- [Task to complete] Reproduce word for word the part of the write-up on Richard Seymour's talk between "He poked fun" and "he moves on.", inclusive.

Richard Seymour – The rise of the meta-product
There’s something familiar about Richard Seymour when he walks onto the stage; it turns out he’s been on TV, in magazines and has been ubiquitous with cutting edge design in Britain for decades. His talk was the longest of the day and was given the prime final slot of the morning before the afternoon workshops. He talked about so many different things that below is just a flavour of what was discussed.
To give you an idea of the speed in which he mixes ideas, in the first five minutes he mentioned Thomas Hobbes, the hotel in a balloon he has designed, the concept of feeling beauty rather than thinking it, and the Greco-Roman astronomer Ptolemy putting the Earth at the centre of the universe. Interestingly humans thought that we were at the centre of the universe for hundreds of years, the science of the time backed up the theory, it was a certainty. Richard wants us to understand that nothing is a certainty.
He went on to talk about the arrival of electricity in the USA and the now comical idea of people putting corks in the sockets at night to stop any leaking out. Their logic that if water or gas can leak out of the pipes that transport it, surely electricity can do the same? Richard explains that the future proceeds at the rate we can assimilate it – this is still true today.
He poked fun at people who come to his agency saying they need “some digital” – “how many kilograms” is his retort. His crosshair then turned to marketeers. “How many years is the average lifespan of a marketeer in a role?” he asks. Twenty months compared to 8 years for a supply chain worker, the marketeer is a mere mayfly in the grand scheme of things. Whatever they try has probably been done before, this corporate amnesia is a dangerous phenomenon, we must learn from our mistakes. Interestingly the mayfly marketeer is actually being paid on the success of his predecessor as his projects will come to market way after he moves on.

- [Dataset content]

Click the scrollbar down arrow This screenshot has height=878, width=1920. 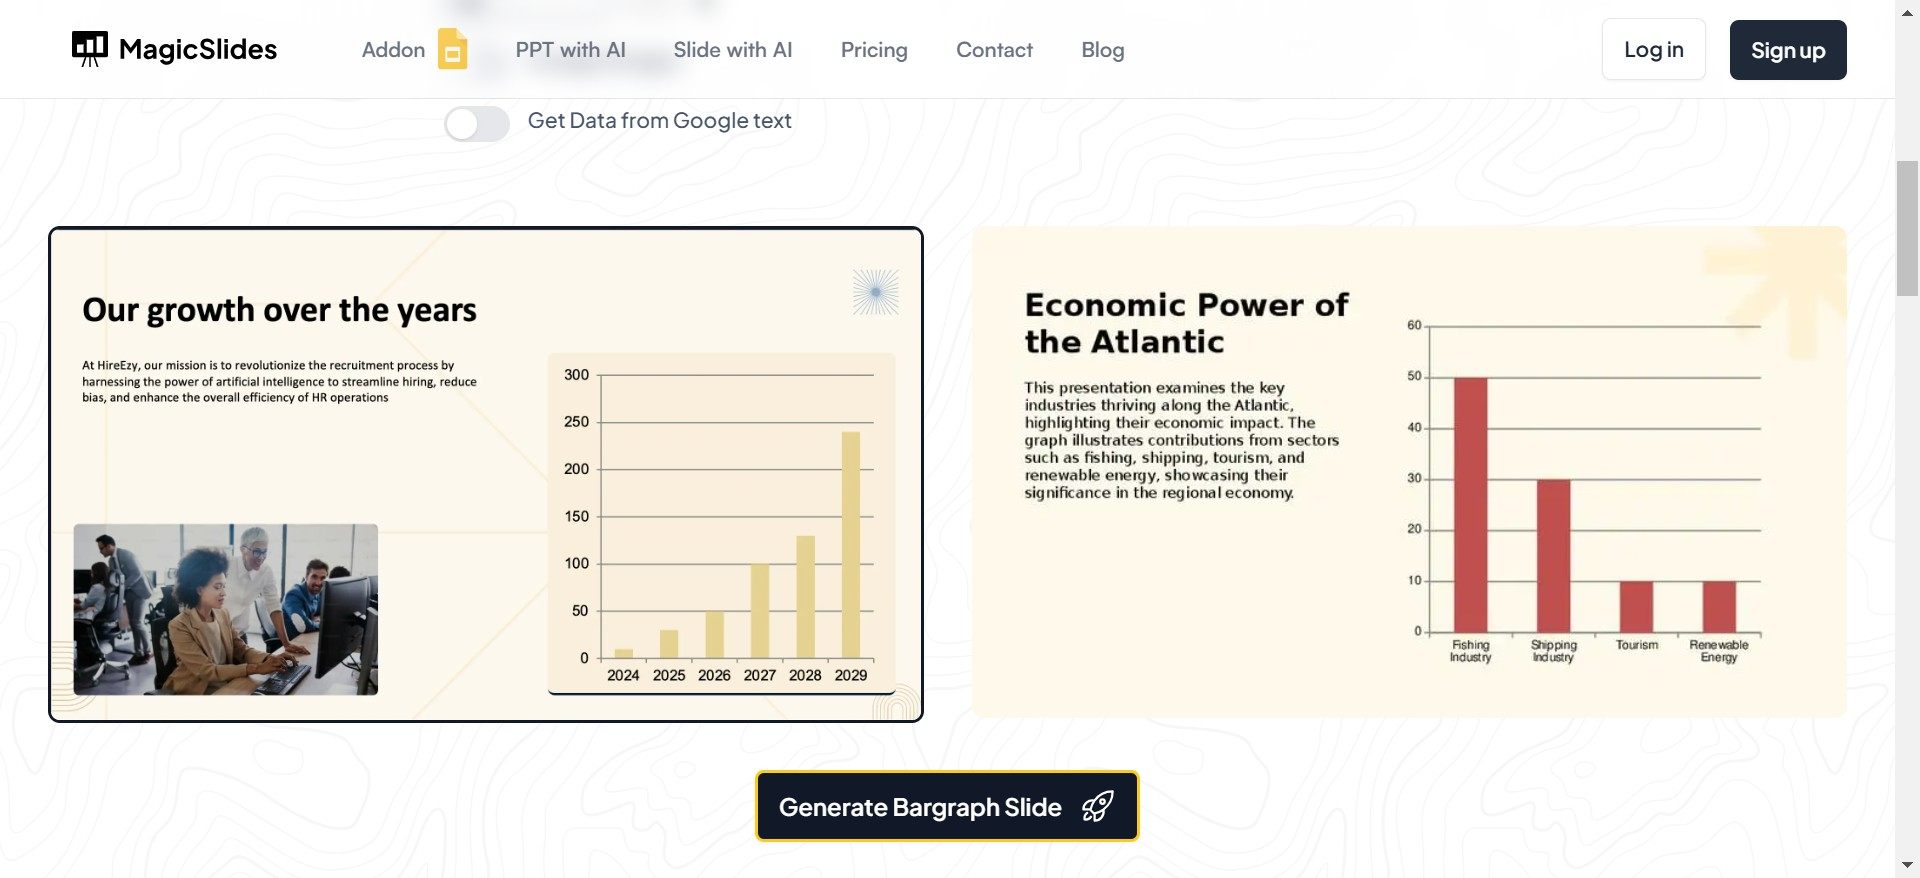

- [The answer]
He poked fun at people who come to his agency saying they need “some digital” – “how many kilograms” is his retort. His crosshair then turned to marketeers. “How many years is the average lifespan of a marketeer in a role?” he asks. Twenty months compared to 8 years for a supply chain worker, the marketeer is a mere mayfly in the grand scheme of things. Whatever they try has probably been done before, this corporate amnesia is a dangerous phenomenon, we must learn from our mistakes. Interestingly the mayfly marketeer is actually being paid on the success of his predecessor as his projects will come to market way after he moves on.